Stéphanie Barré, directrice générale de Doctipharma, société d’e-commerce, confirme : « Il est certain qu’un côté maternant peut parfois ressortir. Cela signifie qu’on est moins dirigiste et plus dans l’accompagnement. On cherche à comprendre la manière d’agir des collaborateurs, afin de les aider à s’améliorer. » Pour Françoise Béziat, directrice générale de la Fondation Jacques Chirac, qui gère des établissements médico-sociaux, c’est peut-être ce qui « apporte une dimension médiatrice aux femmes managers ». Selon Catherine Sexton, sans infantiliser leurs collaborateurs, les encadrantes peuvent s’appuyer sur cette aptitude au « leadership » : « Les femmes portent volontiers les projets, lance-t-elle. Elles sont dans l’engagement, fédèrent autour d’elles, ne sont pas à cheval sur le titre mais sur la mission, et visent le bien-être et la performance plus que le pouvoir. »

Confiance en soi

Certaines femmes intègrent cependant trop les stéréotypes. « Il nous faut parfois sortir d’une certaine humilité pour prendre davantage d’assurance », analyse Françoise Béziat. « Dès l’école, il est mal vu que les petites filles s’expriment ouvertement, commente Catherine Rafinon, coach et formatrice indépendante. Elles sont souvent éduquées à rester en retrait et, adultes, ne savent pas développer leur visibilité. » Encore faudrait-il qu’elles aient confiance en elles : « Une amie nommée à un poste qui la faisait vraiment évoluer a eu peur de ne pas en être capable, raconte Stéphanie Barré. Elle a eu la chance que son n + 2 la pousse, sinon elle aurait renoncé. »
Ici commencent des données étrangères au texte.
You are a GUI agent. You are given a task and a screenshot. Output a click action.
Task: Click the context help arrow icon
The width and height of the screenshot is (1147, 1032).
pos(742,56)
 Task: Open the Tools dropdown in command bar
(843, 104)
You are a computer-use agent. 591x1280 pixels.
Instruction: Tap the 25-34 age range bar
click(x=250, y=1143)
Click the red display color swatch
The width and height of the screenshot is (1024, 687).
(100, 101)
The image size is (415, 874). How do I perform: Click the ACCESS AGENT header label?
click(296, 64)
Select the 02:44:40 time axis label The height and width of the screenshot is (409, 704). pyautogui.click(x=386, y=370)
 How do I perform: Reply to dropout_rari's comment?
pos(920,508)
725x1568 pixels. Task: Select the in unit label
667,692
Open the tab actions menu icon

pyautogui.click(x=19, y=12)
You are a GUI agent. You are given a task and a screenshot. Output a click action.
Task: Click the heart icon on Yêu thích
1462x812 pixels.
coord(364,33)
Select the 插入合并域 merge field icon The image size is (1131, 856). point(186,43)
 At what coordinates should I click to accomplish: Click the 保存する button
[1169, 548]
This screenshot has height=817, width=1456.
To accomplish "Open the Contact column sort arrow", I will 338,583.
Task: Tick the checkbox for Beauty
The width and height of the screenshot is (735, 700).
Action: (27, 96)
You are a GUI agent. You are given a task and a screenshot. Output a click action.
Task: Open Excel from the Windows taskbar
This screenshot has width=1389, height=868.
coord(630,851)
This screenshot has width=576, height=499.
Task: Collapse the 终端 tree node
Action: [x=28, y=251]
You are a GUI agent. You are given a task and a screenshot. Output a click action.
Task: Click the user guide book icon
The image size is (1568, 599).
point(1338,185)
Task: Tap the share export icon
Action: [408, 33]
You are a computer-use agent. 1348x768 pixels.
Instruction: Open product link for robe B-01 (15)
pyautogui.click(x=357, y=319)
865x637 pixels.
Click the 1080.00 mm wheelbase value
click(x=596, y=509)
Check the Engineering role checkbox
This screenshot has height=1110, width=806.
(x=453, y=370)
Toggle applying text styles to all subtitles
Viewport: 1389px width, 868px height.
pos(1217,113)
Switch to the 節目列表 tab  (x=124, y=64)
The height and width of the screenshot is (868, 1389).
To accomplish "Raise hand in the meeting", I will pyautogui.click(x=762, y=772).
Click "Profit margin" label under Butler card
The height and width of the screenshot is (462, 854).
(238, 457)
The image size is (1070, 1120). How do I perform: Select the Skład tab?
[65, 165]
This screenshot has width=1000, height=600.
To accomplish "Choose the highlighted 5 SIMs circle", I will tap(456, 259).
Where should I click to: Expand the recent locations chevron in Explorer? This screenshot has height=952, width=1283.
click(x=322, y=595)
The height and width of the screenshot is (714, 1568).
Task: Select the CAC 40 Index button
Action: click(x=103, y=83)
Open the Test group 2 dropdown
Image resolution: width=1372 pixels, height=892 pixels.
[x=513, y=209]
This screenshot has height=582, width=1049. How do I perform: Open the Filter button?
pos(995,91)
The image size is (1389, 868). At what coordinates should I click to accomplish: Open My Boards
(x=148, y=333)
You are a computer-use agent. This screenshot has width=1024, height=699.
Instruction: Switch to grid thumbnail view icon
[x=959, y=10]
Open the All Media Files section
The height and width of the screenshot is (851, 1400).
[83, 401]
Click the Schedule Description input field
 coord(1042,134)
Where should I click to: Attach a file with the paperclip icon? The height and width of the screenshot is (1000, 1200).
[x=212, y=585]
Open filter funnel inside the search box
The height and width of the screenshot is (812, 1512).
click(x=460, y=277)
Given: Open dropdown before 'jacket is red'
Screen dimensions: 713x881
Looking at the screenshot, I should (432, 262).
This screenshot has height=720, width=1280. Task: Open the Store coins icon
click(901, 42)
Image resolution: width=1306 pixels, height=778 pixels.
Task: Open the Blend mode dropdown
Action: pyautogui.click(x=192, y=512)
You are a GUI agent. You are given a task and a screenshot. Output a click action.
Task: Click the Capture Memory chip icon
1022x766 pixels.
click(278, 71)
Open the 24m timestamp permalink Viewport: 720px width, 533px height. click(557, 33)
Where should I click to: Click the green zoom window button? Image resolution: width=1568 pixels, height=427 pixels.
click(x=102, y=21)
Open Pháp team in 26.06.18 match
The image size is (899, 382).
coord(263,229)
Selon Catherine Rafinon, les femmes « pensent souvent qu’elles doivent démontrer toutes leurs capacités à manager avant d’accéder à un tel poste ». Pour prendre confiance, elle leur conseille de s’appuyer à la fois sur les compétences qu’elles veulent mettre en œuvre et sur la culture de l’entreprise. Pour Catherine Sexton, une formation ou un coaching peut les aider : « Elles comprennent l’importance d’être stratège quand on leur démontre que, pour atteindre leurs objectifs de manager, il leur faut être puissantes, influentes. Ces notions leur parlent davantage que celle de pouvoir. » D’ailleurs, note Catherine Rafinon, elles savent déjà tisser des réseaux informels dans le monde associatif, à l’école… Il leur faut juste transférer cette aptitude à l’entreprise.

Les conseils du coach

Olivia Pierres

Consultante-formatrice à ISM(1)

1

Se centrer avant tout sur son travail, ses missions

Plus une femme manager va se centrer sur son rôle d’encadrante, et non sur sa particularité de genre, plus elle va s’affirmer en tant que professionnelle. Elle va ainsi éviter d’être dans une caricature, que ce soit celle qui « joue à l’homme » ou celle qui se comporte en « maman ». Elle sera plutôt dans des rapports d’adulte à adultes, qui concerneront son rôle et non sa personne. Développer son assertivité, c’est-à-dire être claire dans son positionnement et être dans des rapports gagnant-gagnant, lui permettra d’être crédible.

2

Se faire confiance

Il ne s’agit pas de s’autoglorifier, mais de croire en ses compétences à être manager, d’en finir avec la culpabilité et d’assumer ce rôle. Pour cela, il faut s’attacher principalement à ses tâches et à celles de son équipe. Cela évite d’aller vers des relations affectives ou encore, avec les collaboratrices, d’être dans le copinage ou, a contrario, dans la sur-exigence. Enfin, savoir ce qui est de sa responsabilité et ce qui ne l’est pas aide à prendre du recul par rapport à ses émotions.

3

Assumer ses différences

Même si l’on ne peut pas faire de généralités, une femme manager a tout intérêt à utiliser les qualités, souvent féminines, d’écoute, de pragmatisme, de polyvalence, d’organisation, d’esprit d’équipe, de capacité à se remettre en cause et à convaincre… Mais point trop n’en faut : trop d’empathie, par exemple, peut conduire à un management « maternel ». On perd alors l’objectif, qui est de faire travailler les collaborateurs.

* Réseau féminin du groupe BPCE. Enquête conduite avec BVA, 2013.